Réalisateur : Neill Blomkamp
Acteurs : Matt Damon, Jodie Foster, Sharlto Copley, Alice Braga…
Genre : Science-fiction qui se pose des questions
Date de sortie française : 14 août 2013
Durée : 1h50
Classification : avertissement
Critique sociétale, science-fiction réaliste et Matt Damon au top de sa forme. Quatre ans après District 9, Neill Blomkamp vient confirmer qu’il est doué, très doué…

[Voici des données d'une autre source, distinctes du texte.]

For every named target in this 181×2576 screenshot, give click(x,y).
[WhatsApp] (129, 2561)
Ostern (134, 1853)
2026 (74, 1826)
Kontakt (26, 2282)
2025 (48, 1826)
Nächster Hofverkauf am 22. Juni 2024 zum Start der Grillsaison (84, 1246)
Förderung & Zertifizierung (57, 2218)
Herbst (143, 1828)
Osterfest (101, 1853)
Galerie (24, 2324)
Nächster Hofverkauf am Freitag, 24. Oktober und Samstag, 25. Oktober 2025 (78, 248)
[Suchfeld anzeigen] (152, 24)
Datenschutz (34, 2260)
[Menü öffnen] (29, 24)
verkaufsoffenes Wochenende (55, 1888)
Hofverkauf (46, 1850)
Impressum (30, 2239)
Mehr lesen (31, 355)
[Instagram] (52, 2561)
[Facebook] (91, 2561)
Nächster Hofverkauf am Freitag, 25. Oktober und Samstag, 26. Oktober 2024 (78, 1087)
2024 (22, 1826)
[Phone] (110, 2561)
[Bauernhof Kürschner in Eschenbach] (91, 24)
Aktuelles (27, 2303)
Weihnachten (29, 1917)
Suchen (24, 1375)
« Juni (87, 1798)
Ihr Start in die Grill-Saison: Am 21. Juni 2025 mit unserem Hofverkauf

Pourquoi Elysium fait-il partie des films de SF les plus attendus de cette année 2013, alors que cette dernière nous aura gâté en productions de la sorte ? Et bien parce que son réalisateur n’est autre que Neill Blomkamp. Jeune surdoué, ce sud-africain s’est fait repéré par Peter Jackson suite à son court-métrage Alive in Joburg, lui trouvant l’argent pour l’adapter en format long pour le grand écran (après le projet de réaliser un film Halo tombé…à l’eau !). Sort donc en 2009 District 9, considéré désormais comme un pilier du cinéma de science-fiction. Alors que les avancées technologiques permettent aux cinéastes de réaliser leurs fantasmes les plus fous qui, malheureusement, trouvent rarement une raison d’être (n’est-ce pas James Cameron ?!), Blomkamp a d’abord surpris par son parti pris de revenir à une SF métaphorique et réaliste. Planant au dessus de Johannesbourg sans pouvoir en repartir, les aliens de District 9 devenaient les victimes d’un système inconscient et ignare, le réalisateur allant même jusqu’à imaginer un nouvel Apartheid. Incluant ses récits dans un monde en écho direct avec le nôtre, on ne s’étonnera donc pas que son style soit tout aussi présent dans Elysium.

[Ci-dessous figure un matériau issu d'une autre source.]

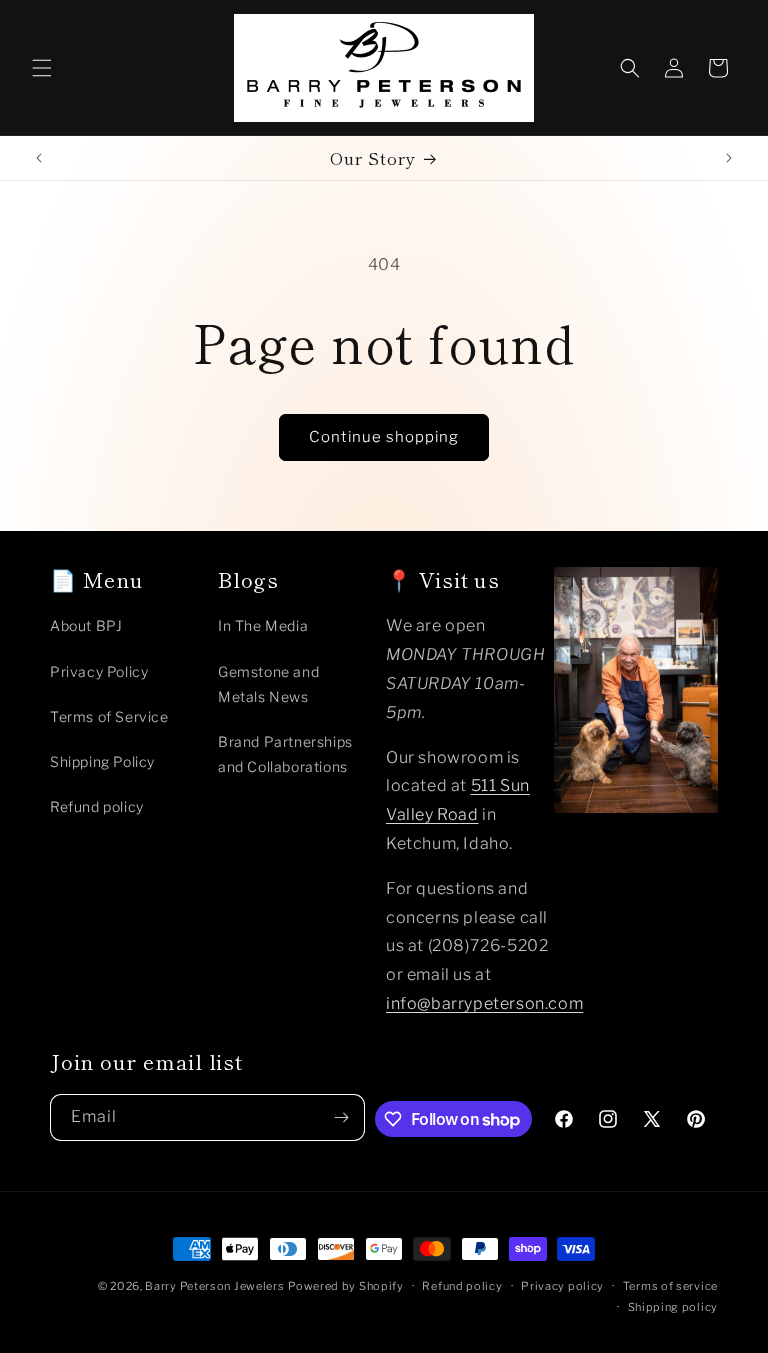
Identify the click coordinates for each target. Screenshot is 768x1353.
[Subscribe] (342, 1117)
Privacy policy (562, 1286)
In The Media (263, 625)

En effet, en l’an 2154, la Terre n’est plus qu’un dépotoir surpeuplée, et une minorité de privilégiés vivent sur une station orbitale paradisiaque : Elysium. Alors qu’il rêve de se payer son billet pour y vivre, Max Da Costa (Matt Damon) est irradié lors d’un accident de travail le vouant à une mort certaine. Il est alors contraint de tenter par tous les moyens d’immigrer sur la station qui soigne toutes les maladies, et ce malgré les repoussements violents des étrangers par le gouvernement d’Elysium, et plus particulièrement de la Secrétaire à la Défense Delacourt (Jodie Foster).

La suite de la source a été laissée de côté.